Mon père s'est mis en colère et a dit qu'il m'avait promis que cela ne se passerait plus. Ma mère a répondu qu'elle déciderait elle-même et elle a menacé de le quitter s'il ne collaborait pas. Il a pris peur car on ne divorce pas. Mon père aurait été le premier de sa famille à divorcer, et cela il n'en avait pas le courage. Plus tard, j'ai pensé qu'il avait peut-être peur de ne pas avoir la garde des enfants et donc de se retrouver complètement seul. Je savais qu'il était fâché parce qu'il se taisait. Pendant plusieurs jours, il n'a pas ouvert la bouche. Cela n'a pas changé grand-chose parce que, le week-end suivant, il a à nouveau participé comme d'habitude. Tout ce qui restait de mon monde s'écroulait. Qui me croirait encore maintenant ? Il est vrai que j'étais rentrée à la maison de mon plein gré.

À peine revenue à Epe, j'ai eu le sentiment que je ne m'en sortirais pas. Pendant six mois, Adriaan ne m'a pas adressé un mot, il passait devant moi sans me voir. Il était toujours fâché parce que j'avais dénoncé ses amis. Herman et Peter étaient en liberté. Si je les rencontrais dans la rue, ils me faisaient des sales grimaces : cela ne t'a pas bien réussi. Le directeur de l'école d'agriculture pensait que j'avais fait une fausse déposition. Cela ne valait donc pas la peine que j'y retourne. J'ai dû aller dans une école d'apprentissage ménager.

C'était difficile de me promener dans la rue, car tout le monde me considérait comme la fille qui avait menti, donc on me soupçonnait. Tout ce que j'aimais s'effondrait. Les amis de l'école d'agriculture m'ont laissé tomber, dans la rue ils détournaient la tête. je les comprends, en fait. Si on m'avait dit: "Ton amie a menti", j'aurais moi aussi détourné la tête. J'ai même perdu ma meilleure amie: je suis allée deux fois chez elle, elle m'a claqué la porte au nez.

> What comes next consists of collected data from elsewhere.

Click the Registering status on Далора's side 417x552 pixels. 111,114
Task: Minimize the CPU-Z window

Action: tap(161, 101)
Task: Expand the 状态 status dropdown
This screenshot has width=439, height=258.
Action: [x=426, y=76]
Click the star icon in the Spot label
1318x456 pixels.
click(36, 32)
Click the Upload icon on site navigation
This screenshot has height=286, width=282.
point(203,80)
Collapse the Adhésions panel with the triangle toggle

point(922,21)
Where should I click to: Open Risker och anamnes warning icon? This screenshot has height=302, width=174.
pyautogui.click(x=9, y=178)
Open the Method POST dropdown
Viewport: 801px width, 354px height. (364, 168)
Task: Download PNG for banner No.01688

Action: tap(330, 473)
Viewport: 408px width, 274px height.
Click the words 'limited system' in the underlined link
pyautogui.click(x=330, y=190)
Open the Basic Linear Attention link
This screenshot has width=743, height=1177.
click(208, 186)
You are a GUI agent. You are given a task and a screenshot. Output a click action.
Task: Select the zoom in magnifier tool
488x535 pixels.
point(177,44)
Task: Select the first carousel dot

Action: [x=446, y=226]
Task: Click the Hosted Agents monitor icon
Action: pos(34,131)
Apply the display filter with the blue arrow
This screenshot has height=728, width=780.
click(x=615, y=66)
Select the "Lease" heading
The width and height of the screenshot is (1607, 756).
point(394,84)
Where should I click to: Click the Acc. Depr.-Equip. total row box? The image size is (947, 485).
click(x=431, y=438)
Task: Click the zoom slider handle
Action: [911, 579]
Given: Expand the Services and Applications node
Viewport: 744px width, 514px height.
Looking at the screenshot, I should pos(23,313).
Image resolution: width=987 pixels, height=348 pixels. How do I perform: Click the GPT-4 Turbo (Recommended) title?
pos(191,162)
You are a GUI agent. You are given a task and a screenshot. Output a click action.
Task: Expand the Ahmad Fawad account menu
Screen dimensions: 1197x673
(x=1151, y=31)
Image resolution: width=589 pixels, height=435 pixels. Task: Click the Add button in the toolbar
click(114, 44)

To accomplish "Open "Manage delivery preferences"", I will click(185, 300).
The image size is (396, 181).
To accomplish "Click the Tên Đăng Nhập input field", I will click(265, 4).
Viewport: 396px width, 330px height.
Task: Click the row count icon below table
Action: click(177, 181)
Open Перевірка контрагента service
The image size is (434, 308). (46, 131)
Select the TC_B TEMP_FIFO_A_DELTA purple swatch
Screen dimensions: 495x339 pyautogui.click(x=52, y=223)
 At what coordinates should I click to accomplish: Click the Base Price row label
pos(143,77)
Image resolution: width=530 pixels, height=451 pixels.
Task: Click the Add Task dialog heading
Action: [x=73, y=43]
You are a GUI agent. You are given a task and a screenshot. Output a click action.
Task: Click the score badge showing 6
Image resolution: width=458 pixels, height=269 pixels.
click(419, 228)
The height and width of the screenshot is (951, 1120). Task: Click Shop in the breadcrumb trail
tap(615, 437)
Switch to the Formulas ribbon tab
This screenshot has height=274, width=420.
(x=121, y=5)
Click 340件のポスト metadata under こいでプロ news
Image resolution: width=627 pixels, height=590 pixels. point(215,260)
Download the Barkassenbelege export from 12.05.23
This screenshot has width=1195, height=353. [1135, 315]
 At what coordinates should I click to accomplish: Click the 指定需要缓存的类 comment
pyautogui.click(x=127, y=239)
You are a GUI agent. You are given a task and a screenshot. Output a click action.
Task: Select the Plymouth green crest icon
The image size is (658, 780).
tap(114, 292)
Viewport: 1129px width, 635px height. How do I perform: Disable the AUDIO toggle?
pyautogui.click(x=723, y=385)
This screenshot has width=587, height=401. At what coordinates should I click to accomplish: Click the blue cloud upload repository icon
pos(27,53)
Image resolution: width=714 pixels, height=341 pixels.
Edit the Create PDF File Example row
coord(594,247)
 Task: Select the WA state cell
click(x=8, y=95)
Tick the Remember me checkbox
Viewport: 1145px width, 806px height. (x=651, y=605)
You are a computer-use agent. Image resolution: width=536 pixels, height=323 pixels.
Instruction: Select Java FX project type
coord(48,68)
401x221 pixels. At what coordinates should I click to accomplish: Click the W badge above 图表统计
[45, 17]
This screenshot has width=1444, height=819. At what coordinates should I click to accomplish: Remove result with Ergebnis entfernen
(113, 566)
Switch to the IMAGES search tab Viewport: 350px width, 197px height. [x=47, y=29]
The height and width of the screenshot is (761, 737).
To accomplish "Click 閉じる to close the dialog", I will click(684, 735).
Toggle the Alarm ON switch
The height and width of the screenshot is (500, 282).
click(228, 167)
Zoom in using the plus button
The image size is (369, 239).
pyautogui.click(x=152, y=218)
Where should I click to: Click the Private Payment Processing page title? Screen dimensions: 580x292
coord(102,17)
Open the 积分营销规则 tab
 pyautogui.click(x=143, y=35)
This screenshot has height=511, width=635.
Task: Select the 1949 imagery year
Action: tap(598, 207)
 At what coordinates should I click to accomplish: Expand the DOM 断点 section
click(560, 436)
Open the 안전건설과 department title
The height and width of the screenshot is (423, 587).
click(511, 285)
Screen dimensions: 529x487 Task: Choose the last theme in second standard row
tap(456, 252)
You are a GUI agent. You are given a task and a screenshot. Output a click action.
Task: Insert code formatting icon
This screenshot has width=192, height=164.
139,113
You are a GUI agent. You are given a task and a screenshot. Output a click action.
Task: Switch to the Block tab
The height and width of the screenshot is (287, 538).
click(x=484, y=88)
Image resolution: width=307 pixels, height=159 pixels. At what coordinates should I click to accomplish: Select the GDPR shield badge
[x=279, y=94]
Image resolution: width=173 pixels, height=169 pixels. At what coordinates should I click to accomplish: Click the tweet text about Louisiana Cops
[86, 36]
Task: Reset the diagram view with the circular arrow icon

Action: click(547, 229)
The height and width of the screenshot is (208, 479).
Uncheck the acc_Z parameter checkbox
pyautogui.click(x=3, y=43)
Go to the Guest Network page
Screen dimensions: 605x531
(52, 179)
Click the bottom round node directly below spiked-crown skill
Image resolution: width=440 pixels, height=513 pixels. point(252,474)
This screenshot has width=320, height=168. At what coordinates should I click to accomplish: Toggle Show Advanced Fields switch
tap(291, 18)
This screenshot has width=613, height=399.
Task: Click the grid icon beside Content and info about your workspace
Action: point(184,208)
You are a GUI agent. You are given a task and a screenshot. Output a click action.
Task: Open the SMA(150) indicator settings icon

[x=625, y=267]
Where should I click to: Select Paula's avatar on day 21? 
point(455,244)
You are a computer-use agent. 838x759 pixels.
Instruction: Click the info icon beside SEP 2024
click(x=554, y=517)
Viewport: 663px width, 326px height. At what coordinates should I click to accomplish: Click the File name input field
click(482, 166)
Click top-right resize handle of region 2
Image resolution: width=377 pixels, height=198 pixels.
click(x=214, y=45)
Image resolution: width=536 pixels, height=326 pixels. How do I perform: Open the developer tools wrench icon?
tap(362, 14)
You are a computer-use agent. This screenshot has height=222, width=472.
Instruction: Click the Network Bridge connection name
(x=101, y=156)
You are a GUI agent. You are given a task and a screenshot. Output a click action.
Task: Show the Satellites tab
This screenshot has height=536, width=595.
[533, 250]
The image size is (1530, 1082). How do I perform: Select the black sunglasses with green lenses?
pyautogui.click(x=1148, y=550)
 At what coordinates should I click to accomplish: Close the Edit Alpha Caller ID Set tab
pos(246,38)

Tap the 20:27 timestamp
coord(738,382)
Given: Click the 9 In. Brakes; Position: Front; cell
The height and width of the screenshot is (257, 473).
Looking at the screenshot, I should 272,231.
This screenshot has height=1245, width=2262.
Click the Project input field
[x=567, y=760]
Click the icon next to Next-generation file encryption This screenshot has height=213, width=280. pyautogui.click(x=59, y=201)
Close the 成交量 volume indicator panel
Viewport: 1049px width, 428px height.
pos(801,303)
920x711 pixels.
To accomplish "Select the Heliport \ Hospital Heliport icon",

Je me sentais minable. Plus tard, cela a été un peu mieux. je me disais que j'avais dit la vérité et que les coupables le savaient. je ne suis ni en tort ni hypocrite. Donc je peux aller où je veux, quoi qu'ils pensent de moi. J'ai ignoré la moitié de la population d'Epe. C'était très difficile, mais tout était plus facile que de rester à la maison. je m'en foutais aussi d'être considérée par tout le monde comme la putain d'Epe. C'était quand même ce que j'étais.